Congenital abnormalities include atresia, stenosis, and malformations. Some of these abnormalities can be detected in utero or soon after birth, while others remain undetected through childhood until they cause physical symptoms (Ludwig et al., 2022). Atresia is a condition in which a passage in the body is blocked. For example, esophageal atresia is when a baby’s esophagus has not developed correctly, and aural atresia is when the ear canal is underdeveloped. Stenosis, or narrowing, is a partial blockage of an area, and a malformation is an abnormal formation of a specific body part.

Anorectal anomalies can include an anus that is very narrow or totally enclosed by a layer of tissue or skin, a rectum that does not connect to the anus (imperforate anus), or a rectum that connects to a part of the urinary or reproductive tract through a fistula, an abnormal connection (Boston Children’s Hospital, 2022). Depending on which anomaly is present, the client may experience symptoms such as difficulty passing stool and constipation, total inability to have a bowel movement, or stool that exits through the urinary system or another system in the body, causing infection and incontinence (Boston Children’s Hospital, 2022).

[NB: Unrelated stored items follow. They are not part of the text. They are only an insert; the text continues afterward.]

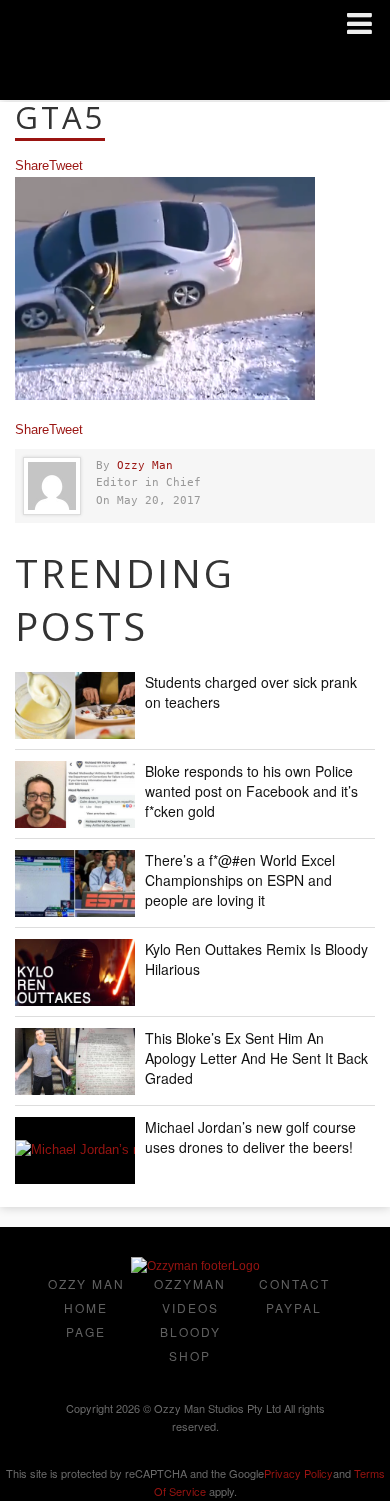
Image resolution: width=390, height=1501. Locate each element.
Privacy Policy (298, 1473)
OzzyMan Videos (190, 1295)
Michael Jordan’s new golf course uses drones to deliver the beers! (250, 1137)
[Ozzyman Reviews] (195, 1266)
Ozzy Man (145, 465)
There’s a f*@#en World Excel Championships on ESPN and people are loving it (240, 880)
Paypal (294, 1307)
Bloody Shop (190, 1343)
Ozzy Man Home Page (86, 1307)
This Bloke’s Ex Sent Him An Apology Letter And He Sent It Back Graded (256, 1058)
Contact (294, 1283)
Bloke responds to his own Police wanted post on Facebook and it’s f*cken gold (251, 791)
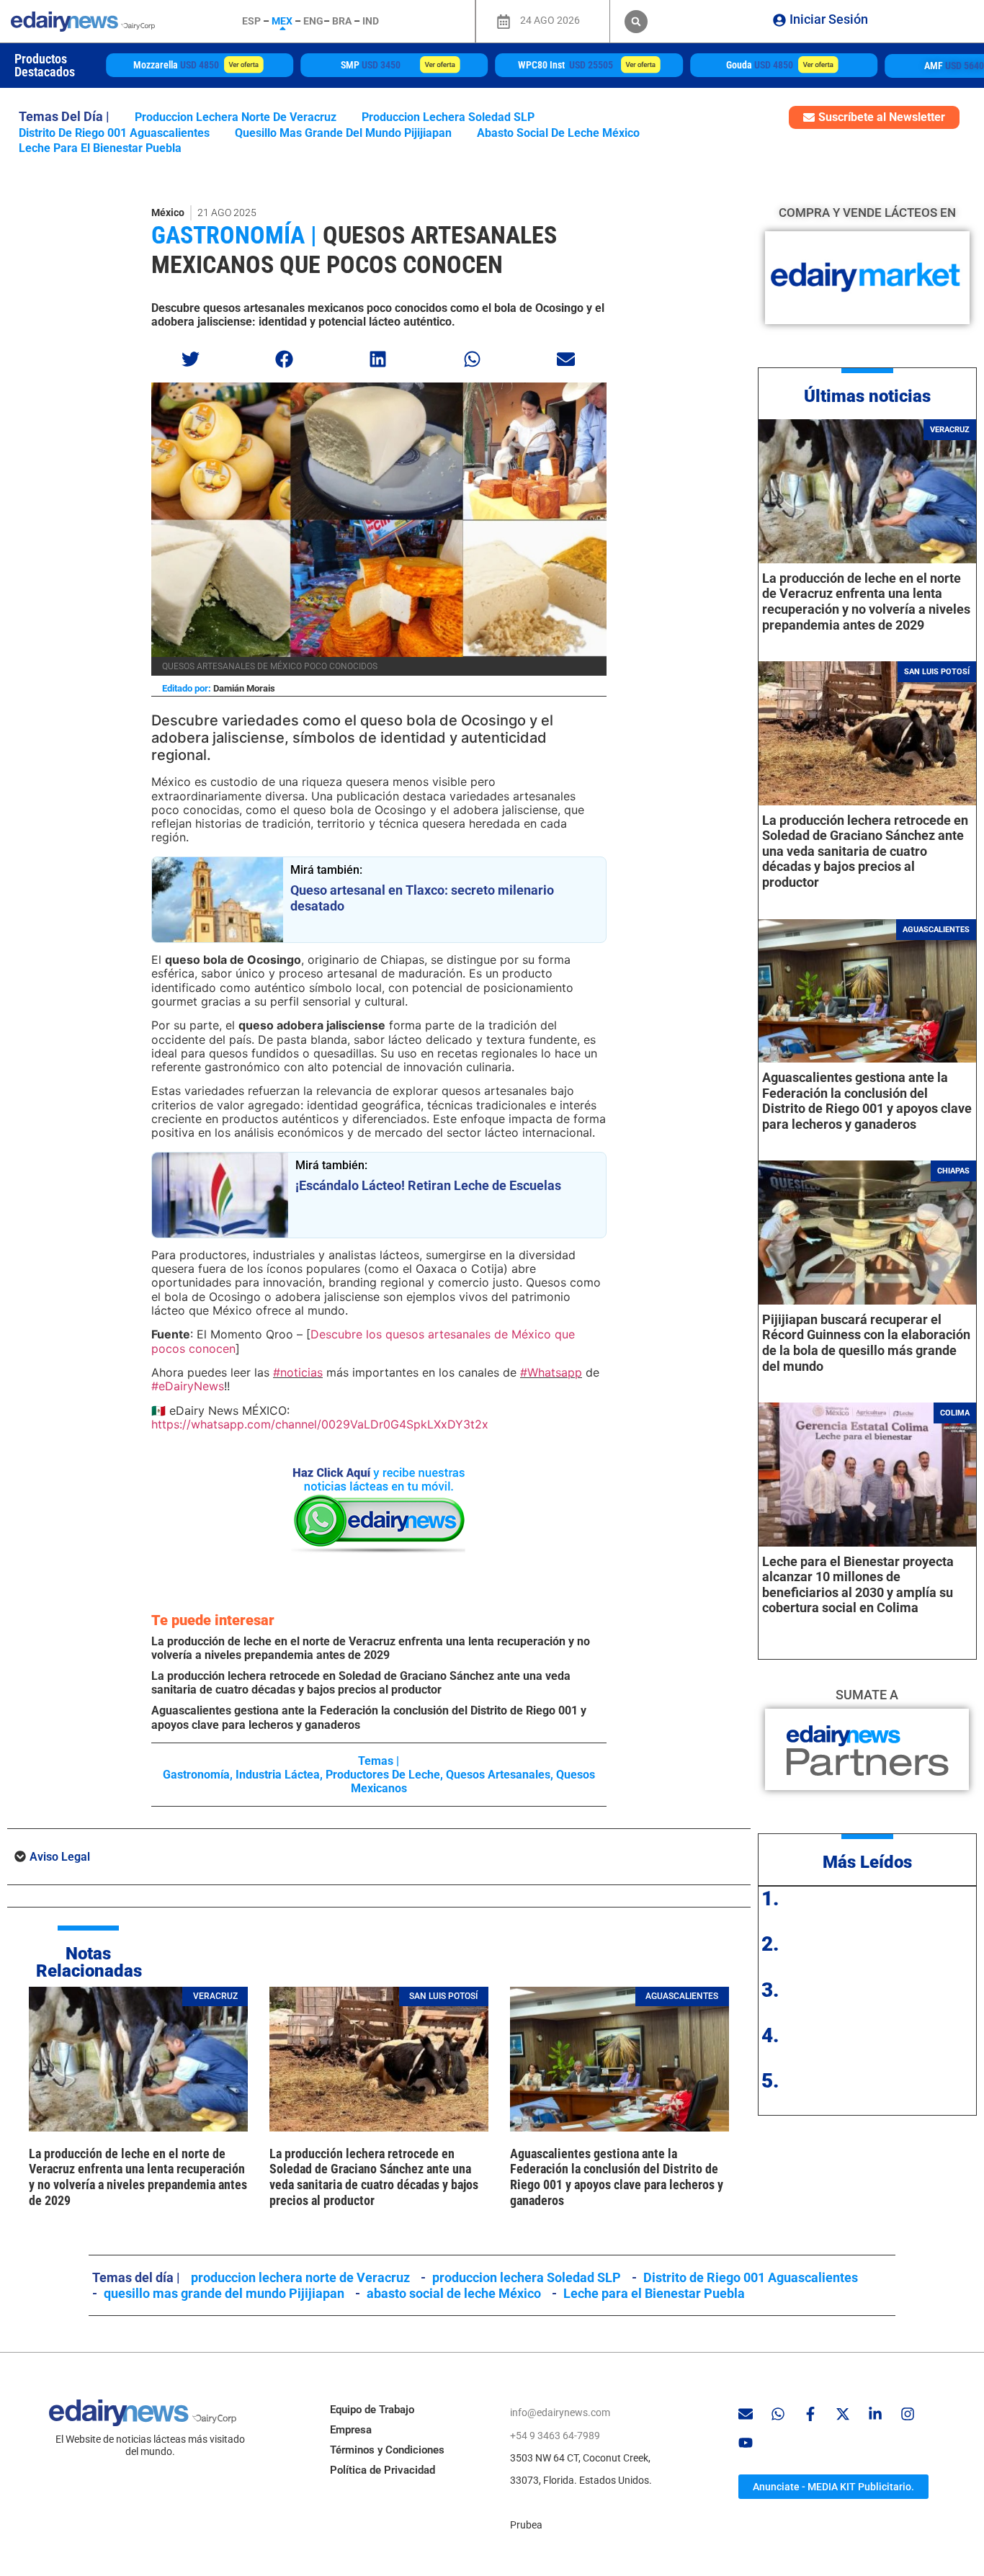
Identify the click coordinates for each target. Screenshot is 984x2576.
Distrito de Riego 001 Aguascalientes (114, 133)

Biliary anomalies affect the bile ducts. They can involve a progressive narrowing effect and/or a complete blockage, cystic formations that result in blockages in the biliary system, or biliary ducts that are malformed and do not properly connect to the pancreaticobiliary junction (Columbia University Irving Medical Center, n.d.; Stanford Medicine Children’s Health, 2023b). These anomalies fall into two main types, cystic and non-cystic. Cystic anomalies are caused by saclike structures filled with pus or other fluid that form and block different parts of the biliary system, whereas non-cystic anomalies are actual structural defects of the biliary system (Stanford Medicine Children’s Health, 2023). Common symptoms of these anomalies include jaundice, abdominal pain, pale or clay-colored stools, dark urine, enlarged liver margins, hyperamylasemia, enlarged splenic margins, and difficulty gaining weight.

Malrotation and Volvulus

Malrotation most often occurs in the small intestine and involves an incorrect rotation that happens during fetal development (Columbia University Irving Medical Center, n.d.). Volvulus is a severe complication of a malrotation in which blood flow is blocked to the digestive tract, causing ischemia, and/or to the intestines, causing stool blockage (Columbia University Irving Medical Center, n.d.). While malrotation can be the cause of volvulus, it can also occur in the absence of malrotation (Johns Hopkins Medicine, 2022).

Malrotations alone are usually asymptomatic. It is not until volvulus develops that a client experiences symptoms (Johns Hopkins Medicine, 2022) such as sudden and severe nausea and vomiting, dark red or bloody stools, severe constipation or difficulty expelling stools, abdominal distention, bilious vomiting (vomiting that contains bile), and shock.